I hope I don’t die. Well, I know I will die someday, but I mean right away, because I am doing something I probably shouldn’t do and have never done before. I am steeping leaves from over 24 hours ago! O.O
If you don’t see any more posts from me, please send my husband a card. And tell my kids I said I love you, clean your room.
This tea has a learning curve! But I am enjoying learning about it! I should never have used that whole chunk in my small pot, even in a big pot! Today as I poked through the leaves I saw how ferociously compressed these are! This is a lot of leaf. I took two bundles about a rounded teaspoon in size and put them in a larger pot than I used last time. This may be a wee bit on the weak side though, so next time I would use three. This has been through multiple steeps but there is still nice flavor here. The liquor is golden brown and there is a pine-y taste or maybe it is cedar! It is sweet and smooth, like tea aged in a wooden cask. This reminds me a wee bit of that taste in Mengku Palace Ripened Golden Buds – a sense of antique wood polished with Murphy’s for decades, maybe centuries. Minutes later, the sweet aftertaste rises like a soft breeze, like a gentle ocean wave rolling in. Aaahhhh.
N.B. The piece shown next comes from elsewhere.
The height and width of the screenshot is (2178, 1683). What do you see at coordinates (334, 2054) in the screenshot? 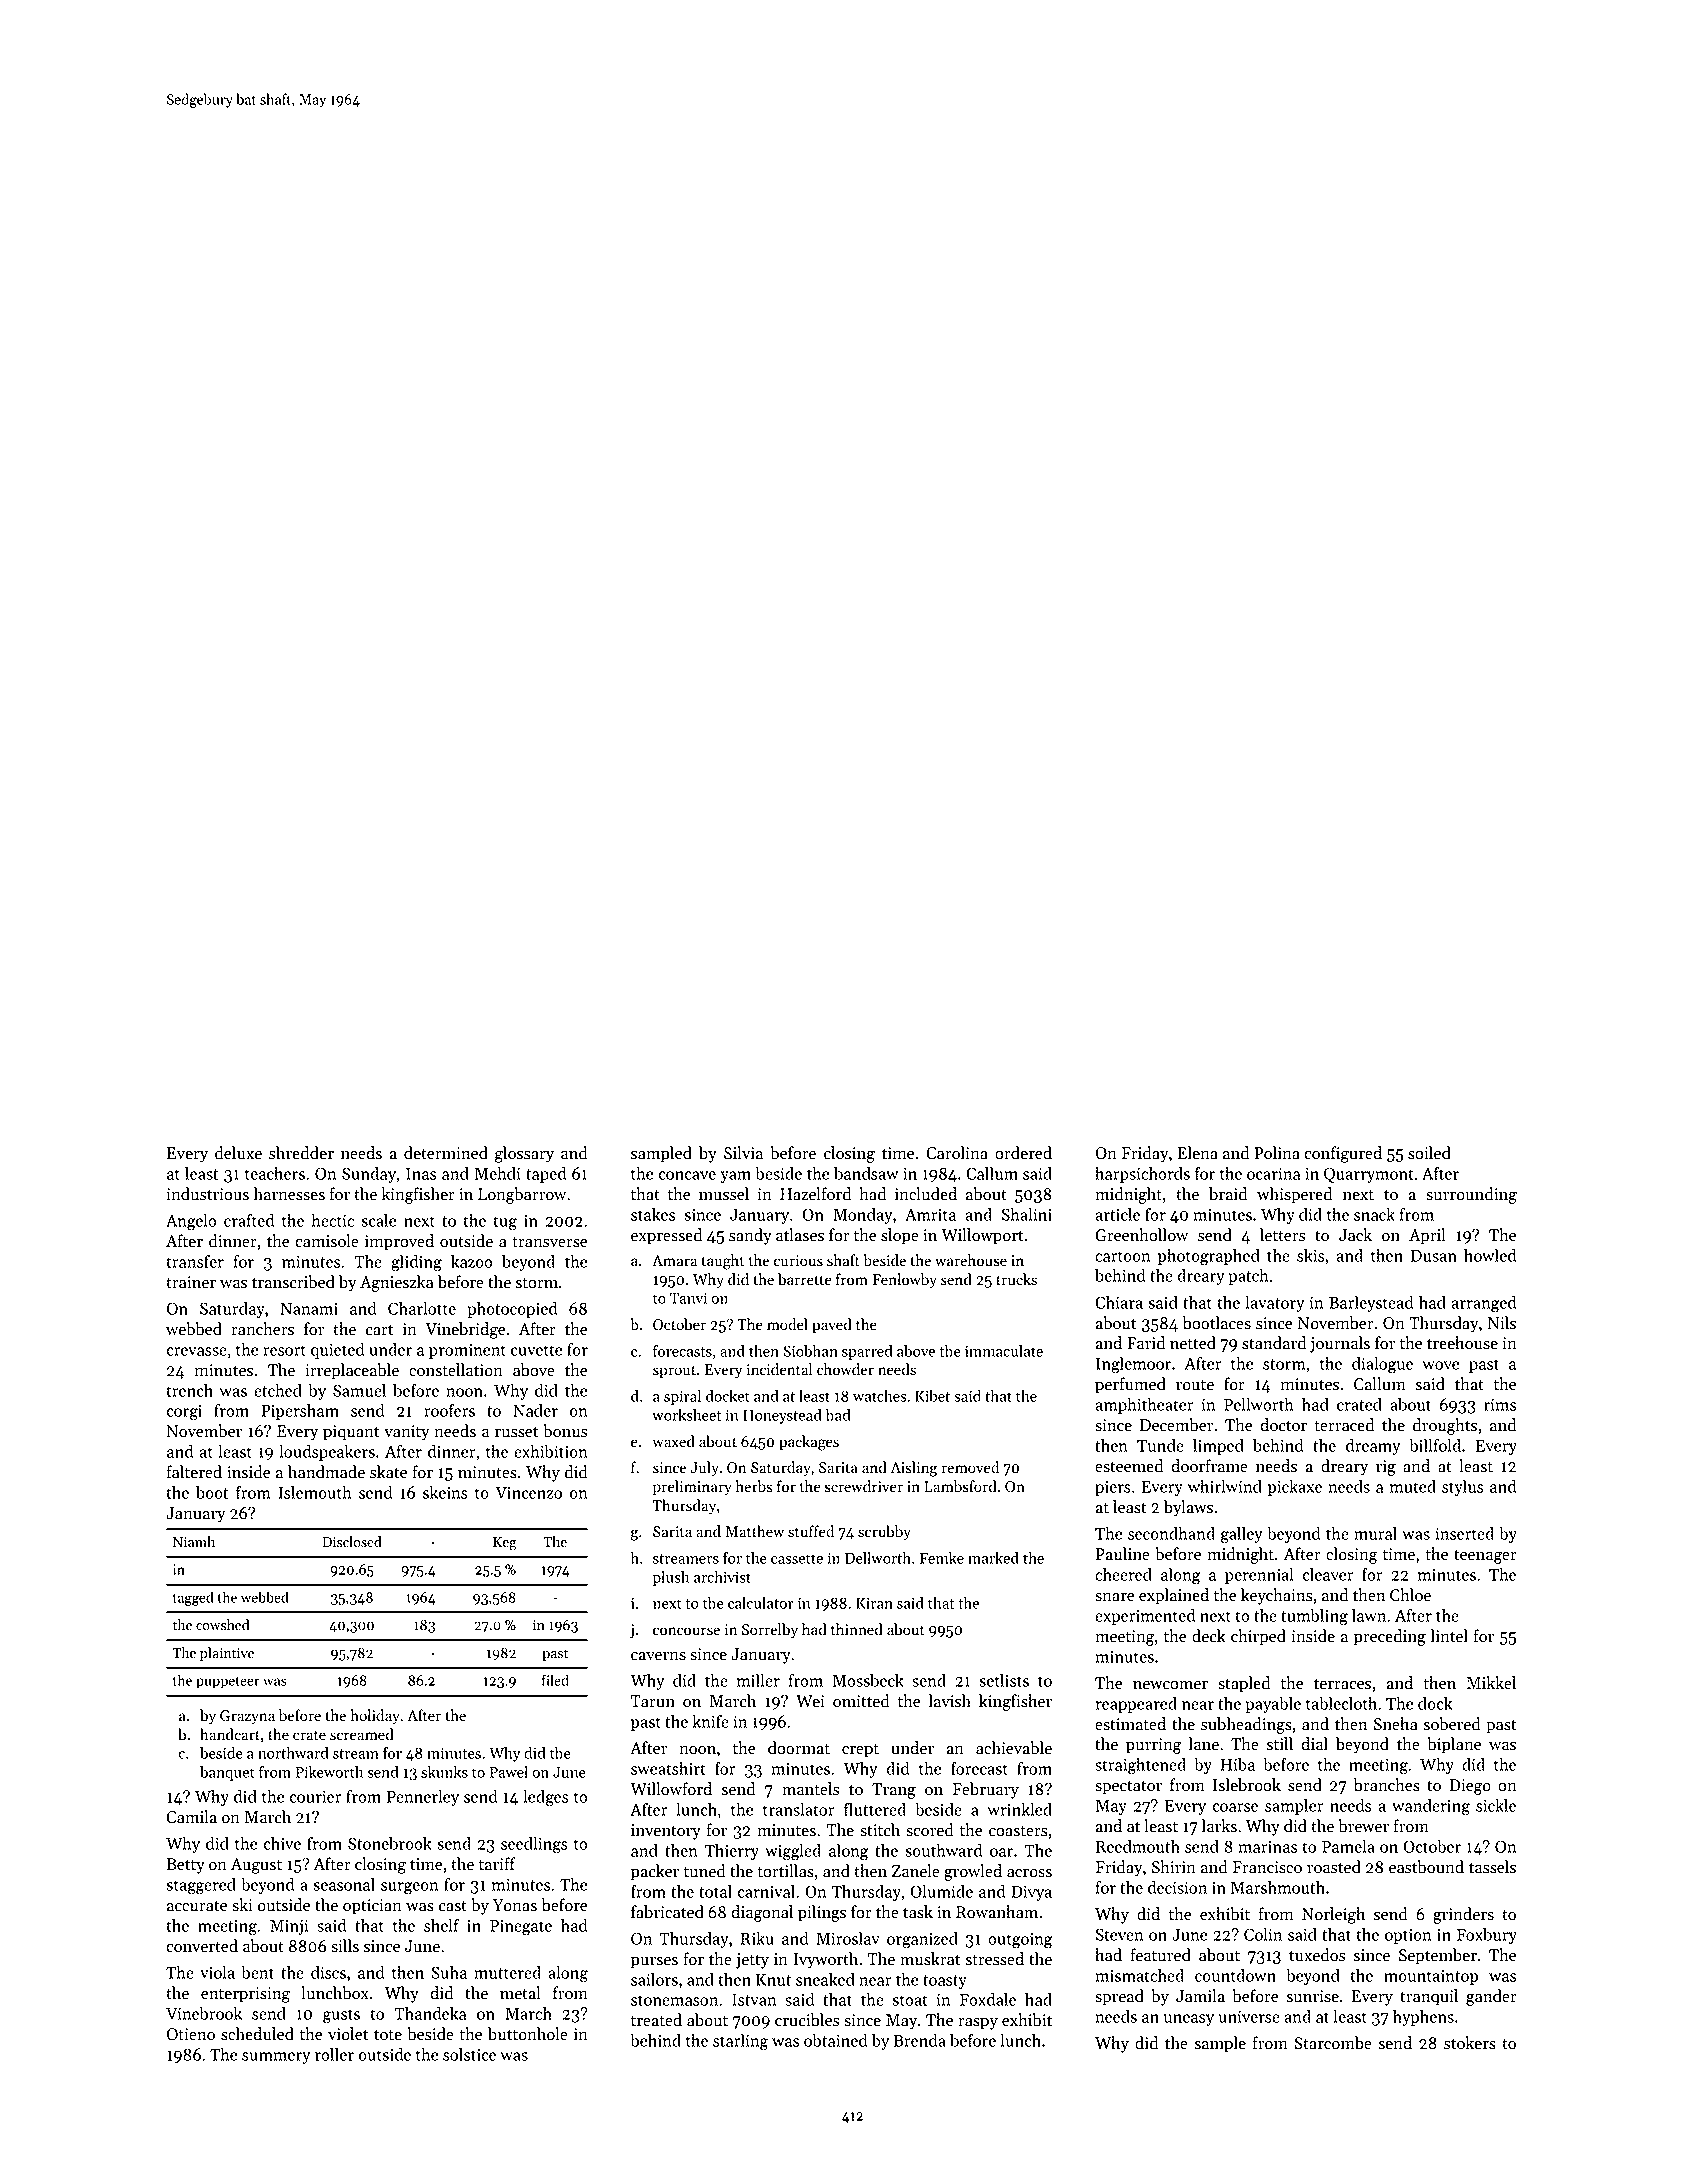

This is a tea to which you want to pay attention!
I can’t buy any more of this right now because I just ordered the Moroccan Mint glasses they sell at Harney and Sons! (Missy, that is why I havent tried those samples you sent me yet! I want to do a head to head comparison between them all in the real glasses. LOL!)
When I build the tea budget back up, though, this one is on the list.
If anyone else tries it, I recommend doing whatever you must to get that clump broken, remembering it will expand GREATLY and you don’t want to waste it!
Thank you, Russel and Harney and Sons for this special treat!